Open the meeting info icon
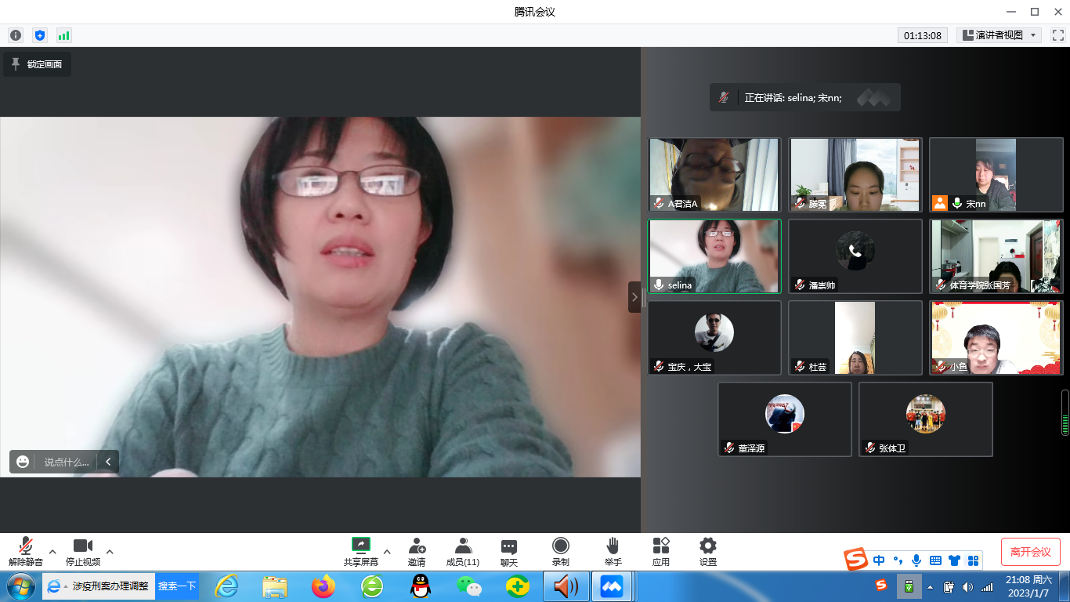The image size is (1070, 602). coord(16,35)
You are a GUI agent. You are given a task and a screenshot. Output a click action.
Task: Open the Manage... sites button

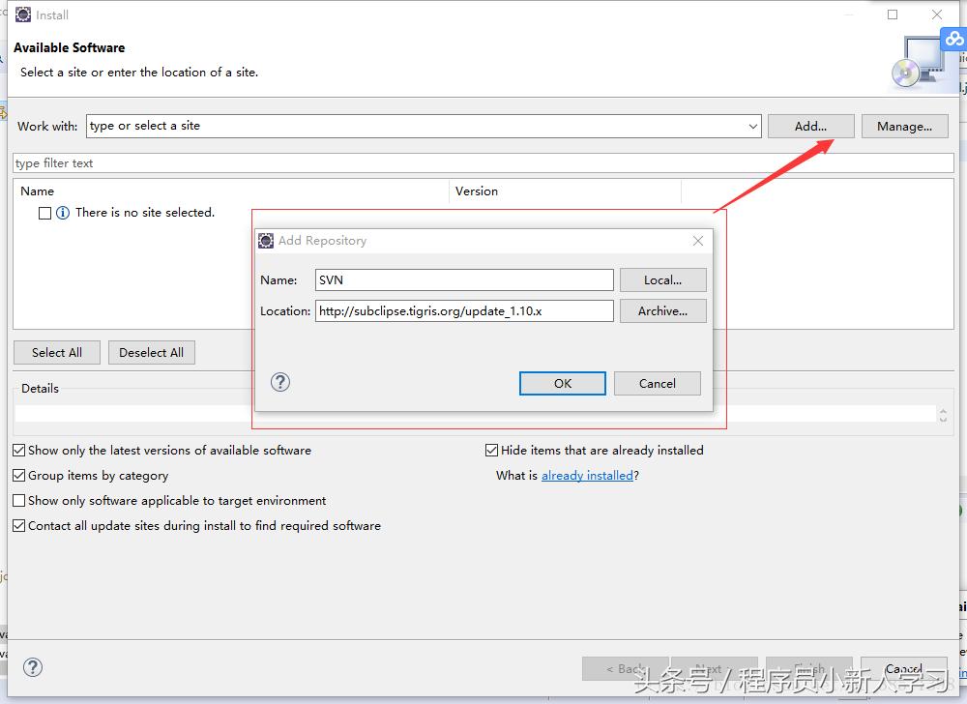pos(905,126)
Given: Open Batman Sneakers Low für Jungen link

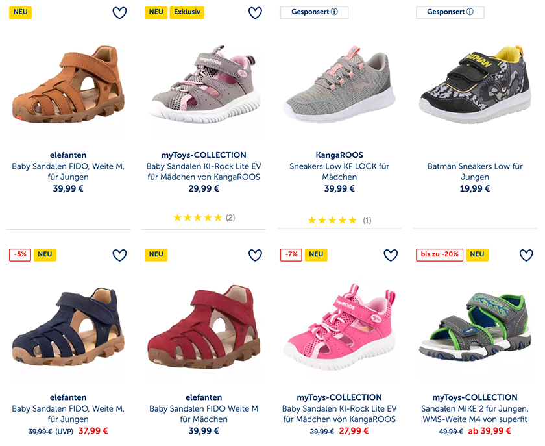Looking at the screenshot, I should click(475, 172).
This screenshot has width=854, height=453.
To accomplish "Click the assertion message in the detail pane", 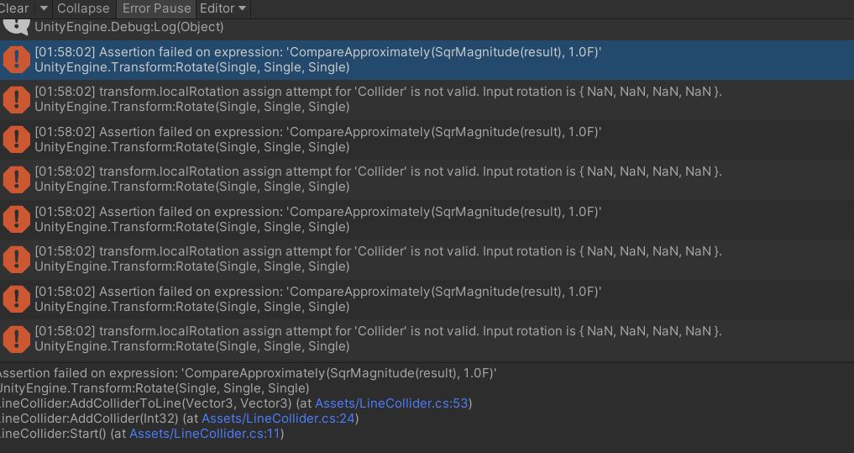I will (246, 372).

•••

Could the lines from the first entry through the line that contains "This screenshot has width=854, height=453." be copied exactly, with all pictures left out?

Open the meeting info icon
The image size is (1070, 602). coord(16,35)
You are a GUI agent. You are given a task and a screenshot. Output a click action.
Task: Open the Manage... sites button

pos(905,126)
Given: Open Batman Sneakers Low für Jungen link

Looking at the screenshot, I should click(475, 172).
This screenshot has width=854, height=453.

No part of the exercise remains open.